■ Instructions for the task ■
Print out each entry below in full, exactly as given, excluding pictures.

----------------------------------------

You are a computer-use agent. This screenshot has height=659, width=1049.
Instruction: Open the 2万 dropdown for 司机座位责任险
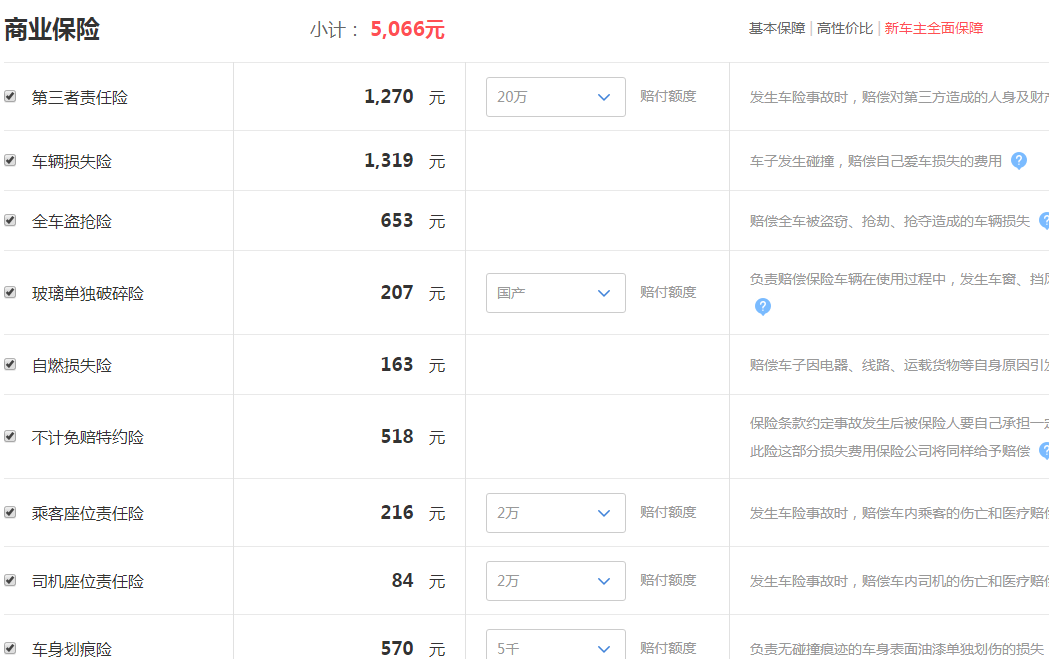pos(556,581)
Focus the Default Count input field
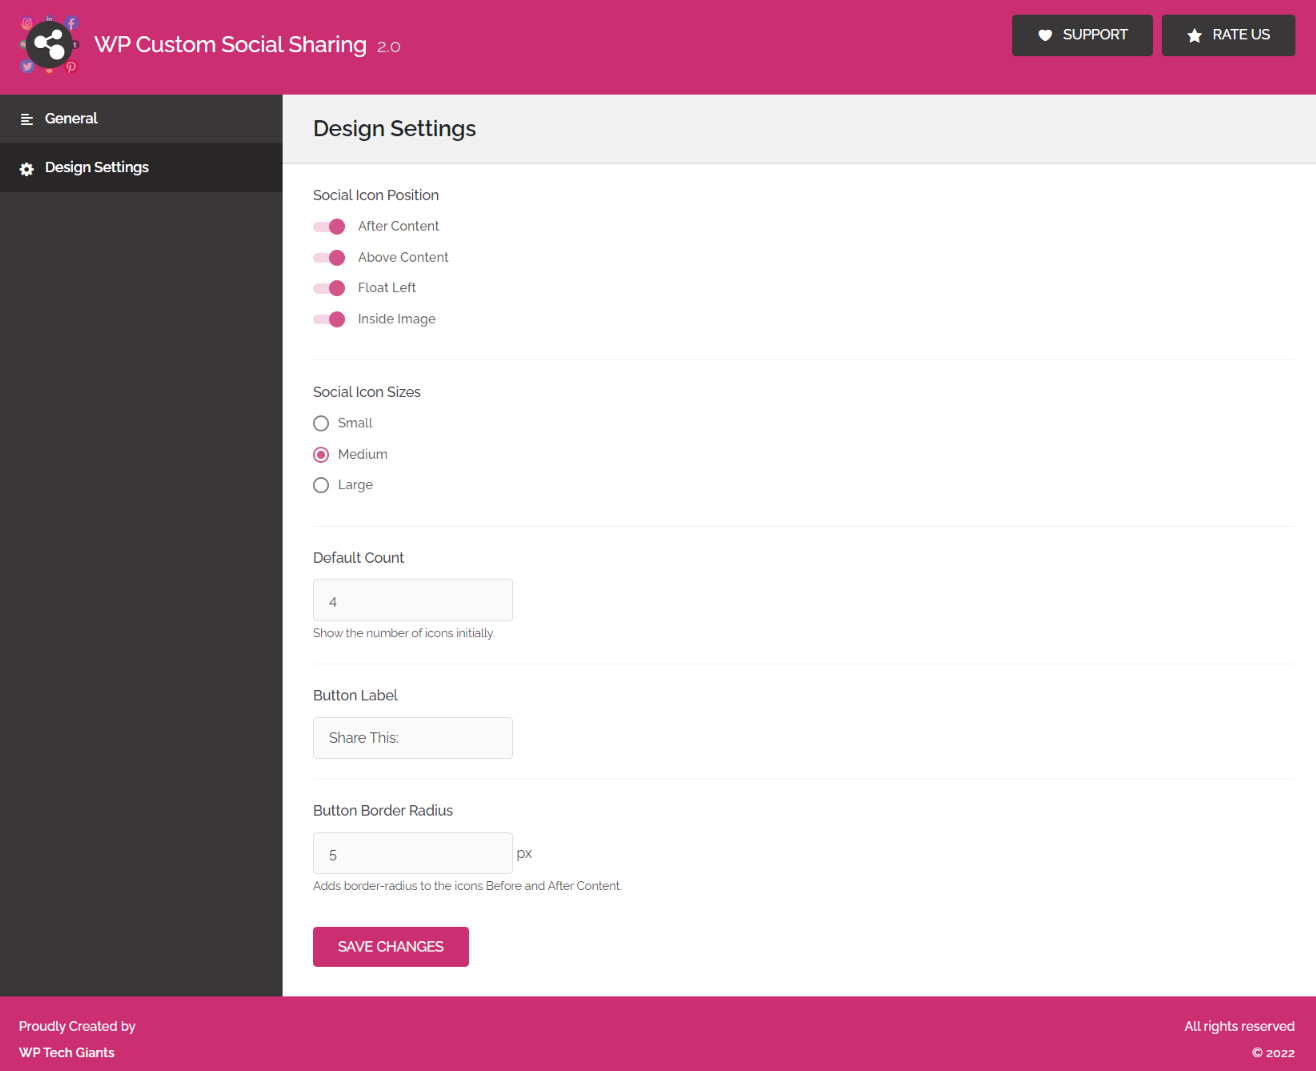The width and height of the screenshot is (1316, 1071). [413, 600]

----------------------------------------

■ Answer for this exercise ■
You are a computer-use agent. This screenshot has height=659, width=1049.
Instruction: Open the 2万 dropdown for 司机座位责任险
pos(556,581)
Focus the Default Count input field
The width and height of the screenshot is (1316, 1071). [413, 600]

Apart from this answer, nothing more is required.